EXERCISE AIM: Reproduce without any pictures the lines from the one that contains "[English] (727, 65)" through the end of the records, exactly as written.

DATA FOR ANALYSIS:

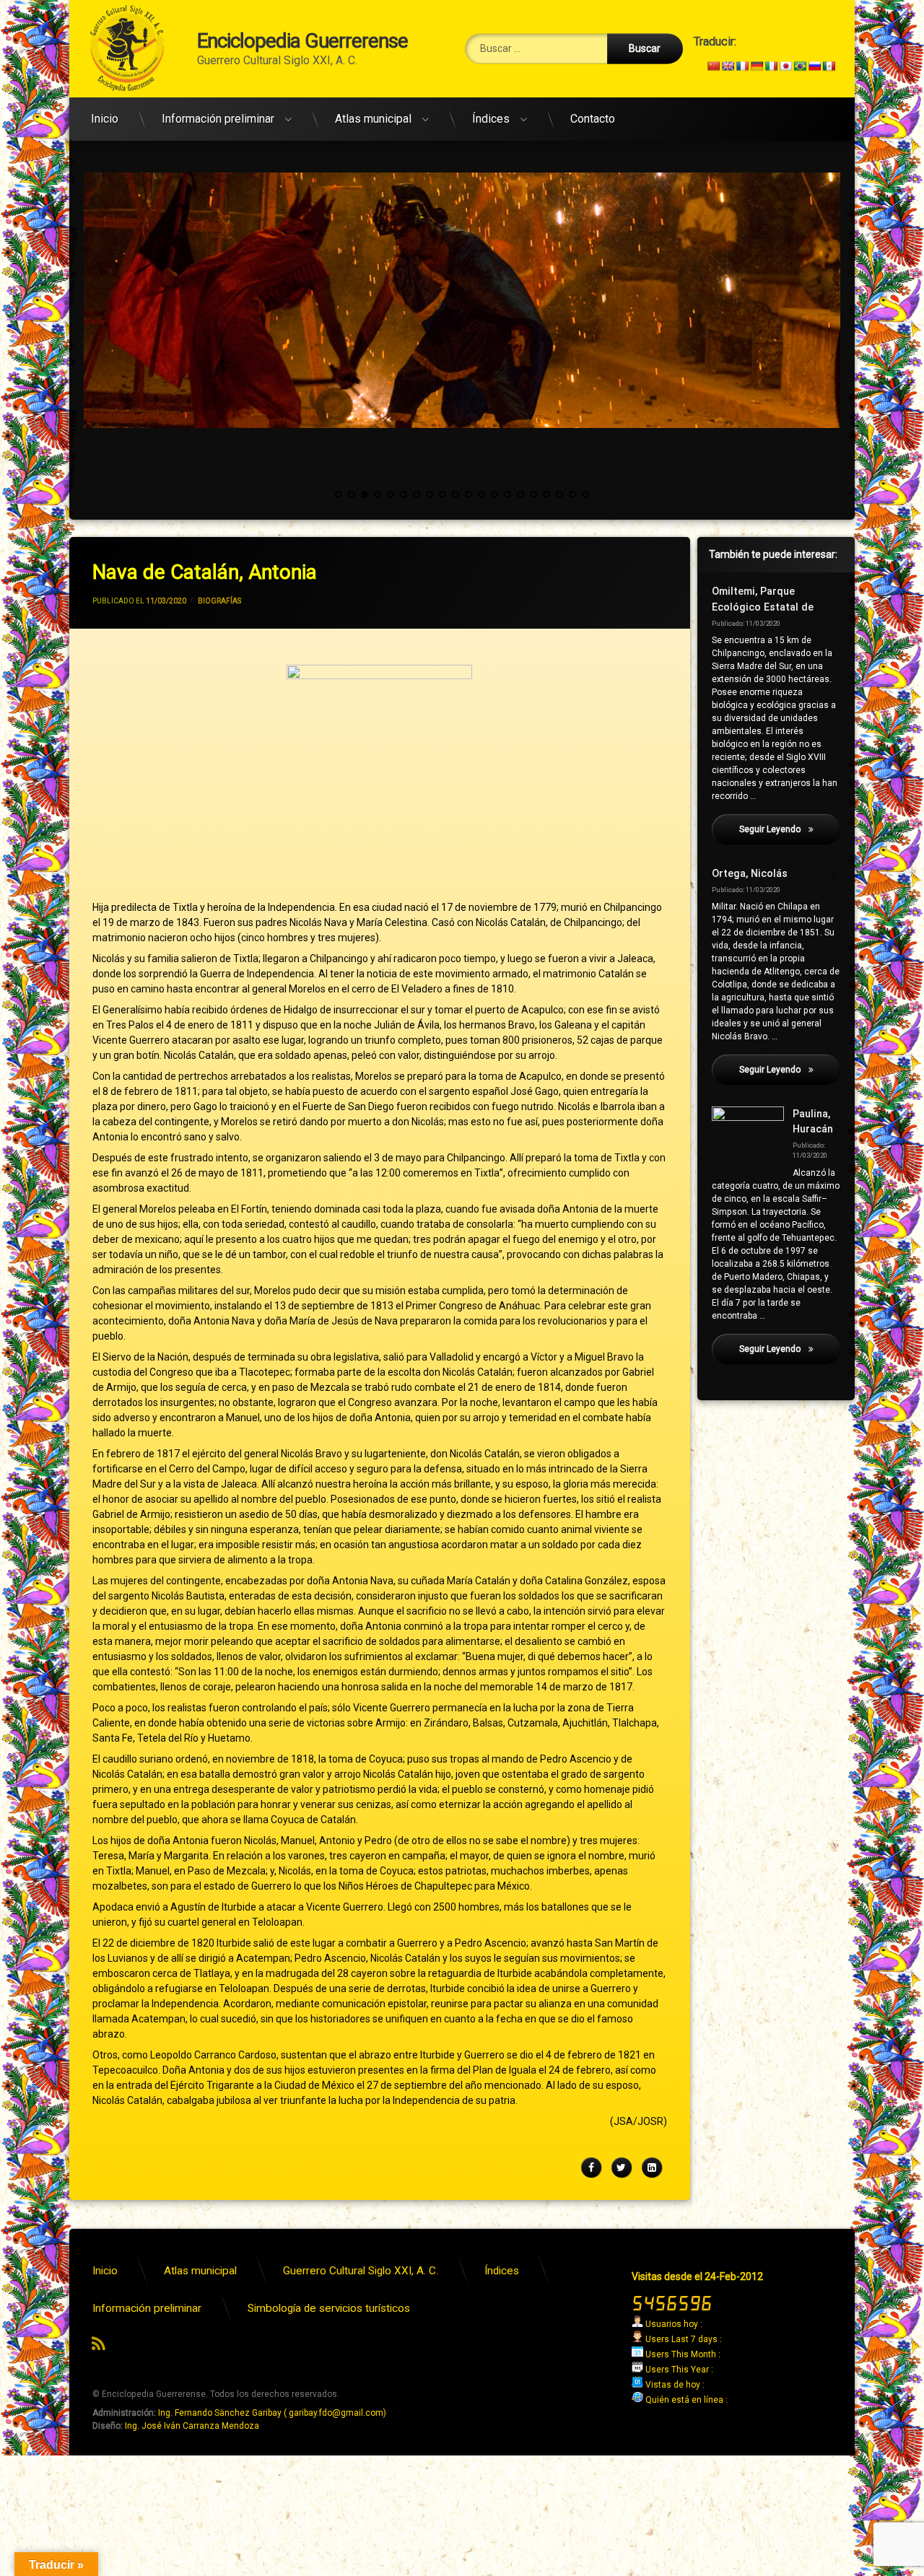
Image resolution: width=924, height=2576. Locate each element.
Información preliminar (218, 119)
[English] (727, 65)
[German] (756, 65)
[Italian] (770, 65)
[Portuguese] (799, 65)
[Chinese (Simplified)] (713, 65)
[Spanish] (828, 65)
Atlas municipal (373, 119)
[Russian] (814, 65)
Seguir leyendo (789, 829)
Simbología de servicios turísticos (329, 2308)
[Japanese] (785, 65)
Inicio (104, 119)
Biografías (219, 601)
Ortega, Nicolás (750, 874)
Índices (491, 119)
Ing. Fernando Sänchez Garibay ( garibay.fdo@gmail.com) (272, 2413)
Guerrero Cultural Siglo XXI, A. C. (360, 2270)
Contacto (592, 119)
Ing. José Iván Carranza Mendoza (192, 2426)
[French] (742, 65)
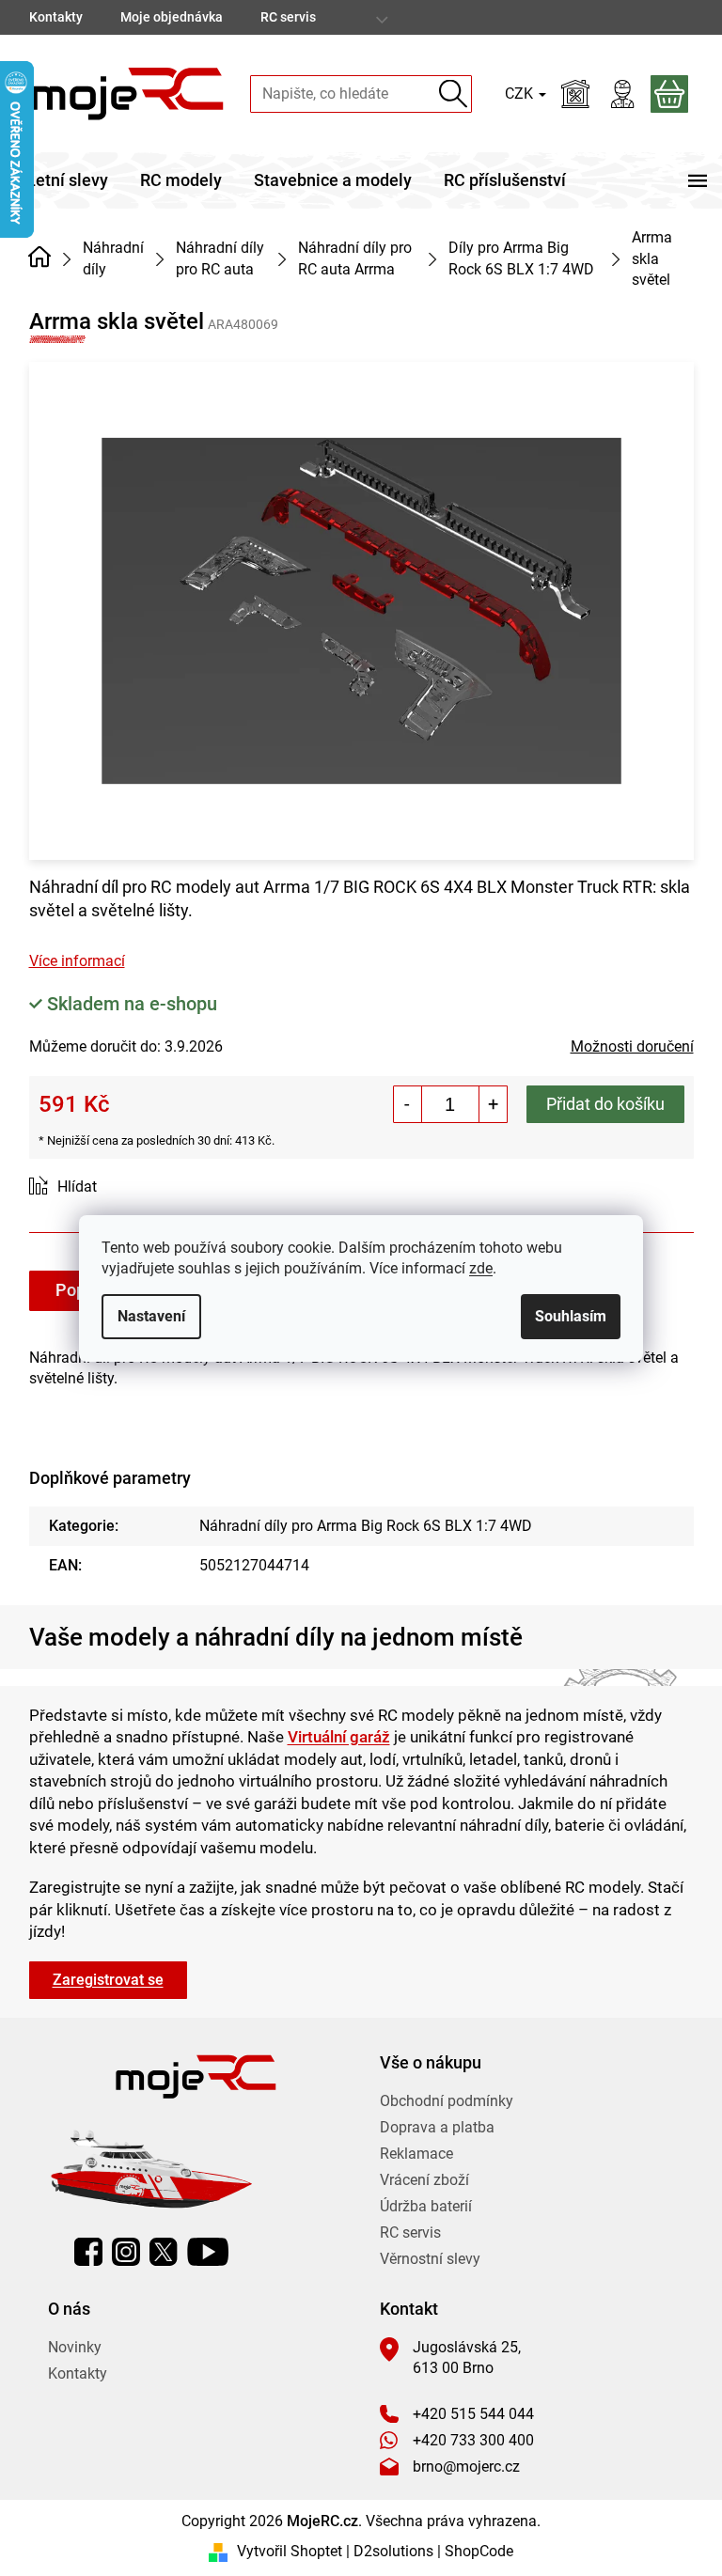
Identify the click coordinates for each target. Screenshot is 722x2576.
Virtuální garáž (339, 1736)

OUTPUT BELOW:
[English] (727, 65)
[German] (756, 65)
[Italian] (770, 65)
[Portuguese] (799, 65)
[Chinese (Simplified)] (713, 65)
[Spanish] (828, 65)
Atlas municipal (373, 119)
[Russian] (814, 65)
Seguir leyendo (789, 829)
Simbología de servicios turísticos (329, 2308)
[Japanese] (785, 65)
Inicio (104, 119)
Biografías (219, 601)
Ortega, Nicolás (750, 874)
Índices (491, 119)
Ing. Fernando Sänchez Garibay ( garibay.fdo@gmail.com) (272, 2413)
Guerrero Cultural Siglo XXI, A. C. (360, 2270)
Contacto (592, 119)
Ing. José Iván Carranza Mendoza (192, 2426)
[French] (742, 65)
Identify the click coordinates for each target. Screenshot is 722x2576.
Virtuální garáž (339, 1736)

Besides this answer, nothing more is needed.